I mentioned the film’s nearly three-hour length earlier. Mann spends an unusual amount of time on the supporting characters in the film, and not just the main supporting roles played by Kilmer, Venora, Ashley Judd, Amy Brenneman, and Tom Sizemore. He also gives grace notes to characters way down the credits list. The broken-hearted girlfriend of Dennis Haysbert’s ill-fated parolee; William Fichtner as a white-collar criminal who’s not as smart as he thinks he is; and especially Natalie Portman as Hanna’s anxiety-plagued stepdaughter.
In most crime films, incidental characters would be given only cursory consideration. But what Mann does with HEAT is create a kaleidoscopic view of the lives these two men lead and how their choices affect everyone around them. In doing that, he takes what would have been merely great and he makes it grand.
But HEAT is still mainly a film about restraint. Characters seldom raise their voices, and there are far more scenes of a philosophical nature than there are action set-pieces. It’s a decidedly masculine film that takes the women in the picture seriously. Sure, they are girlfriends and wives, but their lives matter too. There is real pain and suffering in HEAT. Whether it is when a character’s clavicle is snapped by a gun-shot wound, or when a young girl can’t find her barrettes ahead of the non-arrival of her deadbeat dad and feels the world is coming to an end.
Then there is the extraordinary bank heist that takes place in the last half of the film. A cacophony of gunfire, broken windows, crashed cars, and sudden death. Once it begins, it carries on for a stretch that is so suspenseful you almost want it to stop. And when it finally does, you catch your breath and find yourself thankful for a moment to reorient yourself in the world Michael Mann has dropped you into.
After a brief respite, Mann revs up the throttle again with an amazing late-night chase sequence that ends on the outskirts of LAX with planes intermittently roaring overhead.
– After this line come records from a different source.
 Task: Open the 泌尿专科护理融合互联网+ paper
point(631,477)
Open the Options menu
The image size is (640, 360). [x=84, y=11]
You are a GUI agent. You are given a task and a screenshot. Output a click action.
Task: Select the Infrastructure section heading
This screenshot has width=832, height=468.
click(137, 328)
One of these men meets his end at the hands of his own nature and an unfortunately timed well-cast shadow. The film closes with Hanna and McCauly all alone. The last of their kind. Holding hands as Moby’s rapturous “God Moving Over The Face Of The Waters” plays into the cut to black.
It is breathtaking.
It’s the greatest cops and robbers movie ever made, and much more. It is the Seven Samurai of policiers.
How many crime dramas are this profound?
“Goodbye, motherfucker. You were good.”